Machine Learning with Applications (Mar 2023)
Semi-supervised visual anomaly detection based on convolutional autoencoder and transfer learning
Abstract
Recent advances in deep neural networks have shown that reconstruction-based methods using autoencoders have potential for anomaly detection in visual inspection tasks. However, there are challenges when applying these methods to high-resolution images, such as the need for large network training and computation of anomaly scores. Autoencoder-based methods detect anomalies by comparing an input image to its reconstruction in pixel space, which can result in poor performance due to imperfect reconstruction. In this paper, we propose a method to address these challenges by using a conditional patch-based convolutional autoencoder and one-class deep feature classification.

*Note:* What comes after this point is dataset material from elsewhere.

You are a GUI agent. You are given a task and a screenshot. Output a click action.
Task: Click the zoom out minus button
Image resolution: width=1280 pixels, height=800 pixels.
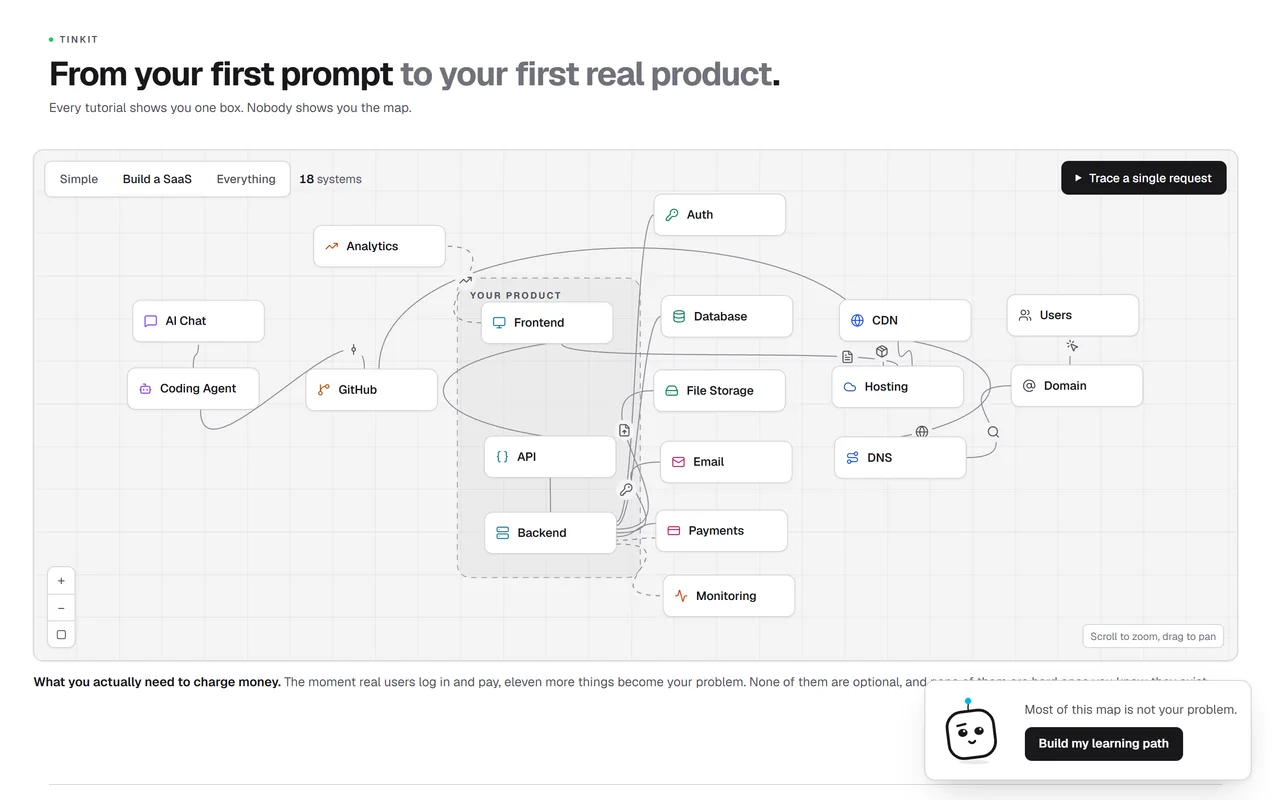coord(61,608)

We train an autoencoder using only normal images and compute anomaly maps as the difference between the input and output of the autoencoder. We then embed these anomaly maps using a pretrained convolutional neural network feature extractor. Using the deep feature embeddings from the anomaly maps of training samples, we train a one-class classifier to compute an anomaly score for an unseen sample. A simple threshold-based criterion is used to determine if the unseen sample is anomalous or not. We compare our proposed algorithm to state-of-the-art methods on multiple challenging datasets, including a dataset of zipper cursors and eight datasets from the MVTec dataset collection. We find that our approach outperforms alternatives in all cases, achieving an average precision score of 94.77% for zipper cursors and 96.51% for MVTec datasets.